Catholics across the country celebrated the feast of Our Lady of Guadalupe on Saturday. Downtown DC saw traffic interrupted for a couple of hours as a procession marched twenty blocks to the National Shrine of the Immaculate Conception. Here in suburban Maryland, the fireworks at the nearby church lit up the sky at dusk. I was pleased to find on the Feast of the Immaculate Conception four days earlier, the noon Mass at St. Matthew’s Cathedral downtown was packed, but there weren’t any fireworks. Latinos know how to celebrate a religious feast!
Coinciding with the celebration was an announcement by the University of Notre Dame that it is working with diocesan school boards to increase Latino enrollment at Catholic schools to one million students by 2020. Last year on the feast of Our Lady of Guadalupe, Notre Dame’s president Father John Jenkins, C.S.C., announced the formation of a task force to study the issue and this year, the task force issued its report "To Nurture the Soul of a Nation: Latino Families, Catholic Schools, and Educational Opportunity."
Research cited in the report shows that Latino students who attend Catholic schools quickly close the achievement gap that exists in public schools. But, currently, only 3 percent of Hispanic families send their children to Catholic schools. "Much is at stake," said Juliet Garcia, president of the Univeristy of Texas at Brownsville and one of the co-chairs of the Notre Dame task force. "No less than the future generation of leaders for our country. Catholic schools must remain a steady and strong conduit for the many new generations of Latinos at their doorstep."

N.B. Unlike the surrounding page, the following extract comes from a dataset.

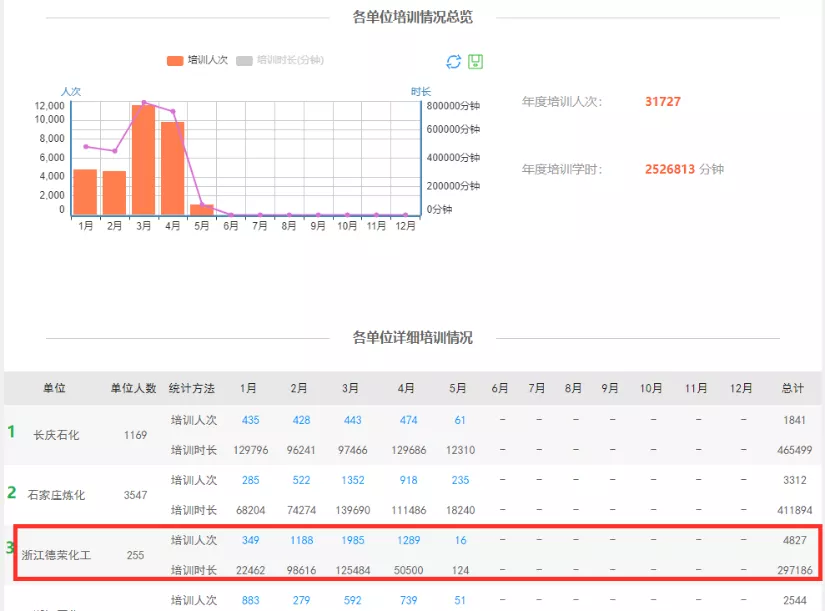Open 石家庄炼化 February count 522
Viewport: 825px width, 611px height.
point(300,480)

Catholic schools have long been an integral part of the cultural estuary for immigrants with the mainstream culture. It is important that America brings people into the mainstream, but that stream is not the proper metaphor for what occurs when two cultures interact, suggesting as it does that whatever enters will get born away with the current. It is an estuary, where the fresh and salt waters interact and neither are exactly the same again. The Church, which is older than the nations, can provide a healthy estuary uniquely for the Church has recognized long before the culture that America needs the fresh water, the giftedness, that immigrants bring.
"We face an urgent moral imperative to serve our nation and our faith by making the Catholic school advantage accessible to millions of talented, under-served Latino children," said Rev. Timothy R. Scully, C.S.C., founder of Notre Dame’s Alliance for Catholic Education and director of the Institute for Educational Initiatives at Notre Dame. "In doing so, the Catholic community will serve our nation and our faith. These schools will nurture souls but also, as Pope Benedict suggests, they will nurture the soul of our nation."